How to bypass bot detection
Websites can have a different level of anti-bot mechanisms depending on the sensitivity of their data and budget. If your automation is being blocked, take action with the steps below.
The BrowserQL API
You can use our query-language, BrowserQL, which is designed to bypass sophisticated bot detection mechanisms effectively.

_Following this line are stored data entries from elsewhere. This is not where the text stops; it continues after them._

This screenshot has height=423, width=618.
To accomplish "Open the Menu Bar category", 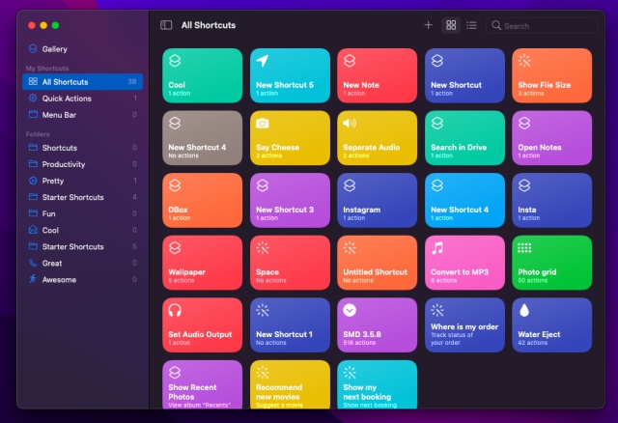I will [59, 115].
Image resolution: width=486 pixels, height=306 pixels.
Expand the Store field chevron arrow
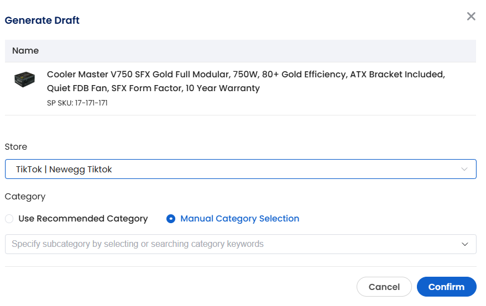point(464,169)
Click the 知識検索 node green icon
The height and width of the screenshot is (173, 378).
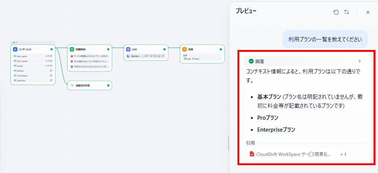(x=72, y=49)
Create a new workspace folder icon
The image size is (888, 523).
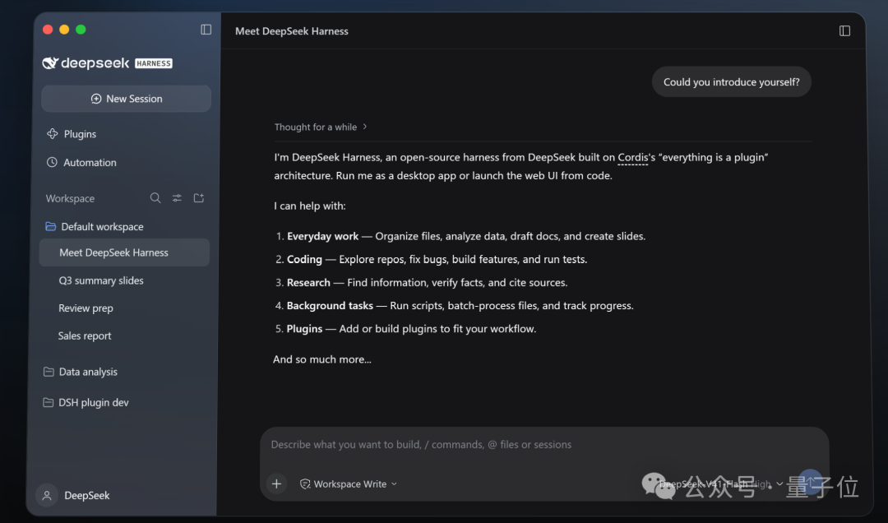199,197
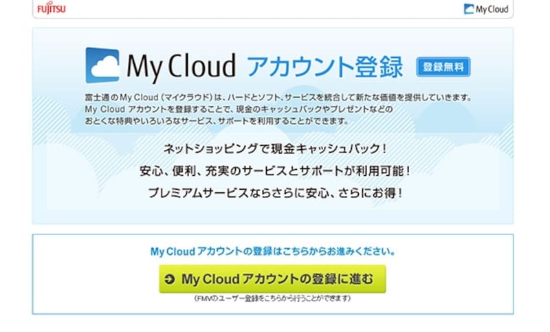The width and height of the screenshot is (550, 332).
Task: Click the arrow icon on the yellow button
Action: tap(170, 280)
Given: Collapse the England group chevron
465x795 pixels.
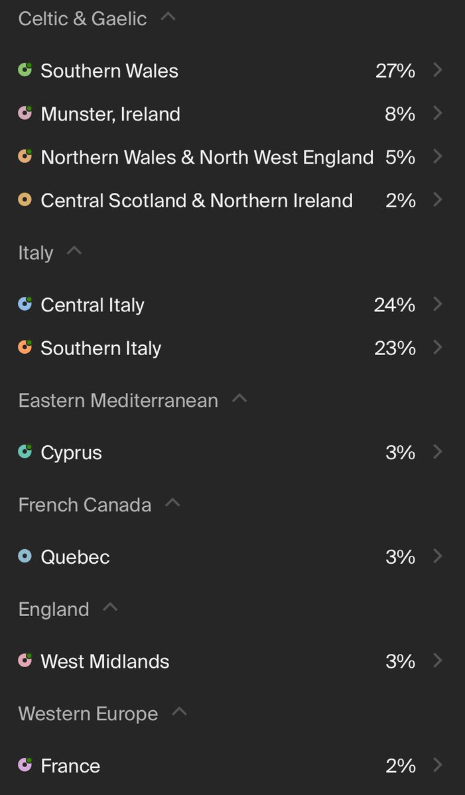Looking at the screenshot, I should click(x=110, y=607).
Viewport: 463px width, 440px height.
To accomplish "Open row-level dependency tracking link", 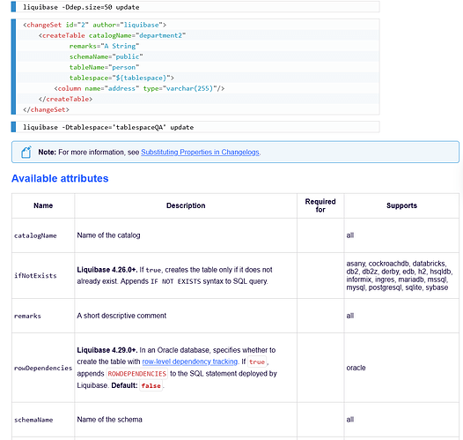I will [190, 362].
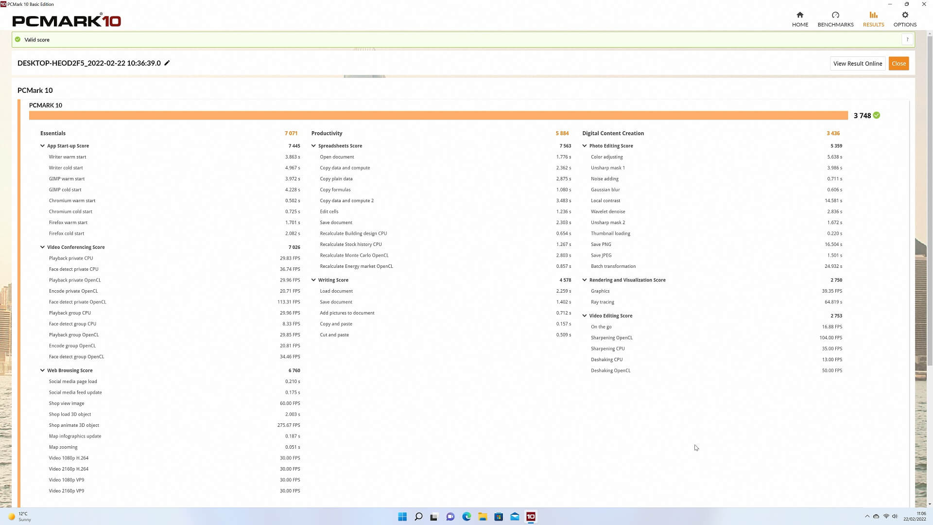Open File Explorer from the taskbar
Screen dimensions: 933x525
(483, 516)
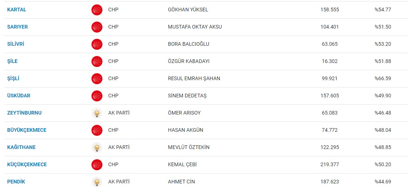Screen dimensions: 413x190
Task: Click the CHP logo in the Silivri row
Action: pos(97,44)
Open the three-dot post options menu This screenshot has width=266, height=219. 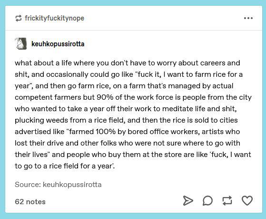click(248, 18)
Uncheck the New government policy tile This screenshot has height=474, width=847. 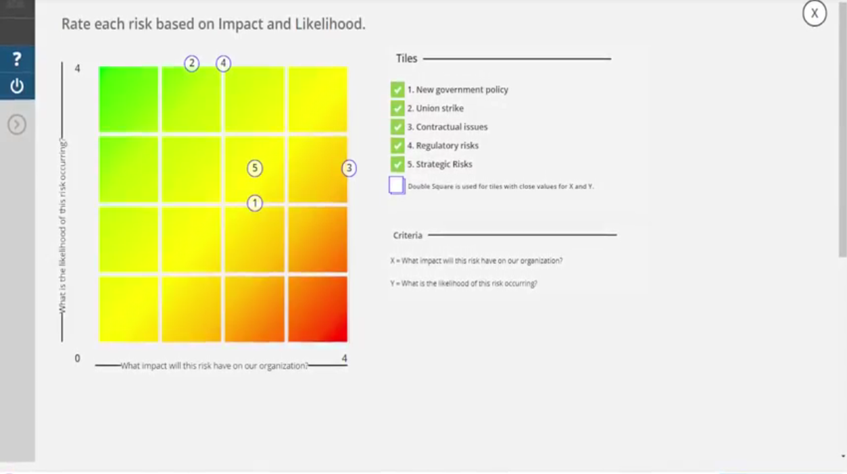tap(397, 90)
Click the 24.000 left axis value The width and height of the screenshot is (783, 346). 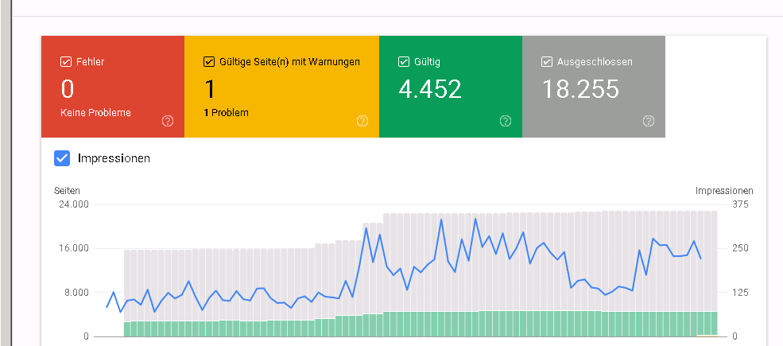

This API allows you to specify a target URL and return data you care about: the HTML content, a .png
screenshot or an unblocked browser session to use with Playwright or Puppeteer.
A simple cURL request to the API specifying your target website will return all the data needed to scrape it after it is done bypassing the bot detection:
curl --request POST \
--url 'https://production-sfo.browserless.io/chrome/bql?token=YOUR-TOKEN-HERE' \
--header 'Content-Type: application/json' \
--data '{
"query": "mutation Reconnect($url: String!) { goto(url: $url, waitUntil: networkIdle) { status } reconnect(timeout: 30000) { browserWSEndpoint } }",
"variables": { "url": "https://example.com/" }
}'
You can use the content, or screenshot directly, or use the endpoint to run further actions with a library:
- Puppeteer
- Playwright
import puppeteer from "puppeteer-core";
const TOKEN = 'YOUR_API_TOKEN_HERE';
const url = "https://www.browserless.io/"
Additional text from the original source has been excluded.